Il Di Mario opera invece proprio con questo tipo di espedienti: così una pretesa radice KAS “Luce/Signore” (sic) “evolve”, oltre che in W-ASH / ASH / AS (con cui si “spiega” (j)a-sa-sa-ra-me; lasciamo perdere, poi, per ragioni di spazio, la questione dell’H), anche in BAS (o PAS: tanto è “lo stesso”), che si “trova” nel greco classico basileus “re” (ma Di Mario ignora perfino che l’attestasione più antica del termine, in lineare B, è gwasileus, che indicava in origine non il “re”, ma un responsabile di officine artigianali!); inoltre, attraverso altri mutamenti si arriva a MAR, dell’etrusco mar-u “signore” (ma in realtà il termine indica un tipo di magistrato): “e il suo vice si disse MAR-u-nuch, ossia il *Wash-u-nus/ *Wash-u-lus > “marone/ barone” (F > m > b)”. Oltre ai mutamenti fonetici completamente arbitrari e alle solite segmentazioni a piacere (perché individuare as- in (j)a-sa-sa-ra-me? E perché dividere bas-ileus e non ba-sileus?) ogni riga di questo autore è infarcita di errori grossolani (es. la gwa- originaria di basileus) e manipolazioni di comodo (in etr. maru e marnuch, lungi dal significare non “signore” e “vice-signore”, in realtà indicano, come provato combinatoriamente in modo indiscutibile, il nome di un magistrato e quello della magistratura, come “console” e “consolato”: di solito si traducono “marone” e “maronato”). Inutile insistere oltre.

Chi volesse cominciare ad approfondire alcuni dettagli dei concetti tecnici impiegati potrebbe leggere qualsiasi manuale introduttivo alla linguistica, per esempio G. Graffi – S. Scalise, Le lingue e il linguaggio, Bologna, Il Mulino (in particolar modo anche il capitolo decimo, contenente nozioni elementari di linguistica storica).

Comunque, al di là del caso specifico di questo autore, ho ritenuto non inutile divulgare, anche tramite internet, alcune riflessioni sul tema degli pseudointerpreti di lingue (e scritture) antiche, di cui mi sono occupato più in generale nella pubblicazione specialistica sopra citata.

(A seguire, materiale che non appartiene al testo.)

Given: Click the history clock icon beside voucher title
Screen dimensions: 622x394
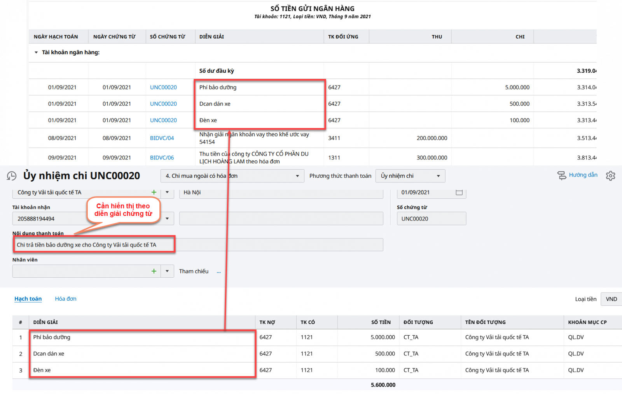Looking at the screenshot, I should [12, 176].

Vorrei infine insistere sul punto che, a mio parere, la maggior parte di questi scritti rivela la sua antiscientificità anche a chi non ha competenze specifiche; tuttavia, se non si è in grado di valutare bene il vortice confuso di taluni “ragionamenti”, che magari (per i non esperti) possono “assomigliare” un po’ agli “astrusi” procedimenti tecnici d’analisi linguistica, sarebbe meglio chiedere il parere di uno specialista, come si farebbe per qualunque altra disciplina.

Giulio M. Facchetti, insegna linguistica e semiotica all’Università dell’Insubria (Varese-Como); si è occupato di lingue antiche e scarsamente documentate del bacino del Mediterraneo, specialmente della questione dell’etrusco e delle lingue e delle scritture dell’antica Creta, nonché dei rapporti tra codice lingua e codice scrittura su un piano tipologico e generale. È autore di molti articoli e saggi specialistici (tra cui: Frammenti di diritto privato etrusco [Firenze, Olschki, 2000]; Appunti di morfologia etrusca [Firenze, Olschki, 2002]; Antopologia della scrittura. Con un’appendice sulla questione del rongorongo dell’Isola di Pasqua [Milano, Arcipelago Edizioni, 2002] e, con Mario Negri, Creta minoica. Sulle tracce delle più antiche scritture d’Europa [Firenze, Olschki, 2003]) e divulgativi (tra cui: L’enigma svelato della lingua etrusca, Roma, Newton Compton 20012).